A command line client for the Threat Stack API. Made in Go, with love.
FYI: This is a work in progress. We released it a bit earlier than we may normally have to get it in folks hands. If you run into issues, please open an issue or provide a PR. Thanks!
If you have an existing Go environment set up, skip ahead to "Get the Source and Build the TS CLI."
Fortunately, setting up Go isn't too bad these days. Go has some preferences on where code lives on the filesystem; there's a directory structure under $GOPATH that you'll need. To install and set $GOPATH, run:
- brew install golang
- export GOPATH=$HOME/go
- mkdir -p $GOPATH/bin $GOPATH/src $GOPATH/pkg
- export PATH=$GOPATH/bin:$PATH
Add the exports to your shell profile (.zshrc, .bash_profile), and you should be good to go.
You can build and put the ts binary in your $PATH by running:
go get github.com/threatstack/ts
Set the following environment variables before using any of the commands. You can
also set them on the command line (see ts help).
These values for these variables can be found in the Threat Stack application under the Settings page. Once you're there, browse to the Application Keys tab, and they'll show up.
| Environment Variable | Purpose |
|---|---|
| TS_API_ENDPOINT | Defaults to https://app.threatstack.com - no trailing slash |
| TS_API_KEY | Your API key |
| TS_ORGANIZATION_ID | ID of Organization you are making requests for |
| TS_USER_ID | ID of your user (not email address - check UI) |
The CLI isn't feature complete. As of today, you can retrieve information on agents and data portability enrollments.
Retrieve a JSON object of all online agents in your organization using the
ts agent list online command. Offline agents are available with the
ts agent list offline command. Retrieving information on a single agent is easy:
run the ts agent show ID command, where ID is the Agent ID. The Agent ID
will likely be a UUID, but if it has been around for a while, it will be a
24-character string.
jq is the easiest way to format the output.
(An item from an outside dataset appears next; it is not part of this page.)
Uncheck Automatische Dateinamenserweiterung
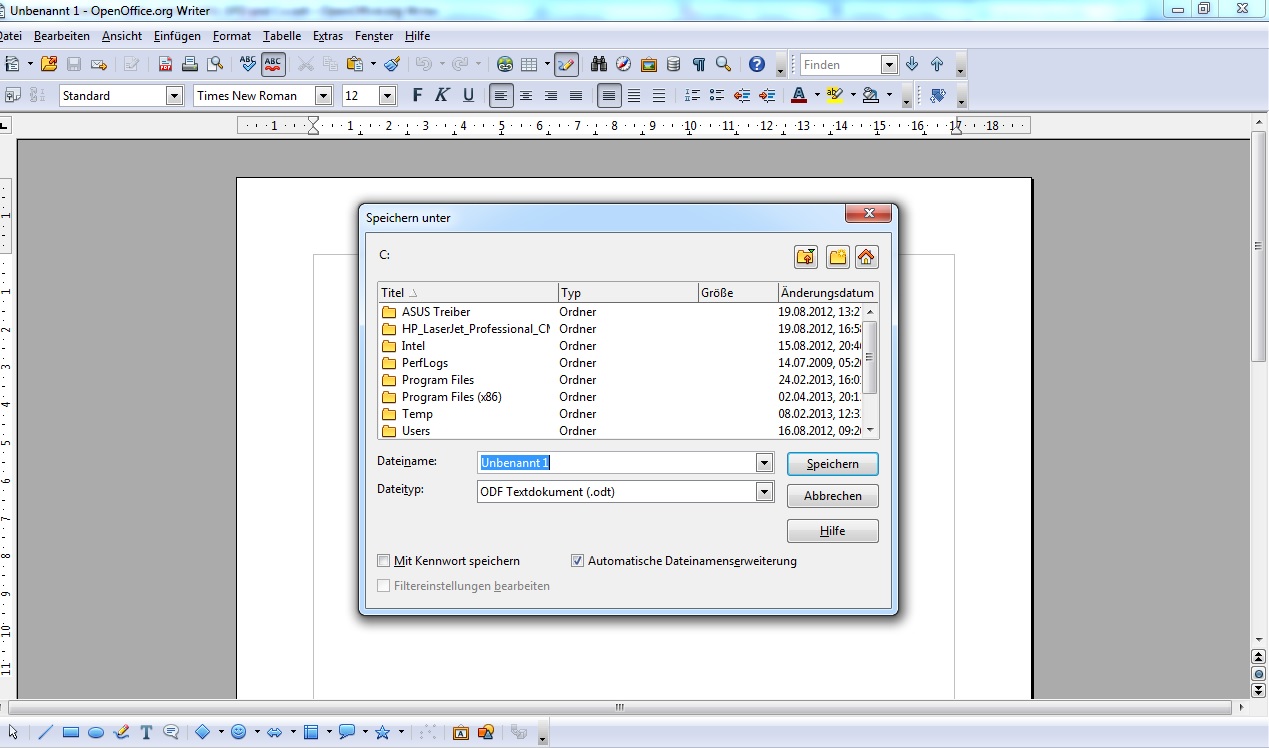 click(577, 561)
A human-friendly listing of your S3 exports is available with ts portability s3 list.
Add an S3 export to your organization with ts portability s3 create. There are flags,
so it is best to run ts portability s3 create --help.
Delete exports with ts portability s3 delete [S3 Bucket Name Here].
We realize that we're lacking some support for some endpoints, so we provide the ability
to send raw commands to the API. Use ts raw --help.
Before you start contributing to any project sponsored by F5, Inc. (F5) on GitHub, you will need to sign a Contributor License Agreement (CLA). This document can be provided to you once you submit a GitHub issue that you contemplate contributing code to, or after you issue a pull request.
If you are signing as an individual, we recommend that you talk to your employer (if applicable) before signing the CLA since some employment agreements may have restrictions on your contributions to other projects. Otherwise by submitting a CLA you represent that you are legally entitled to grant the licenses recited therein.
If your employer has rights to intellectual property that you create, such as your contributions, you represent that you have received permission to make contributions on behalf of that employer, that your employer has waived such rights for your contributions, or that your employer has executed a separate CLA with F5.
If you are signing on behalf of a company, you represent that you are legally entitled to grant the license recited therein. You represent further that each employee of the entity that submits contributions is authorized to submit such contributions on behalf of the entity pursuant to the CLA.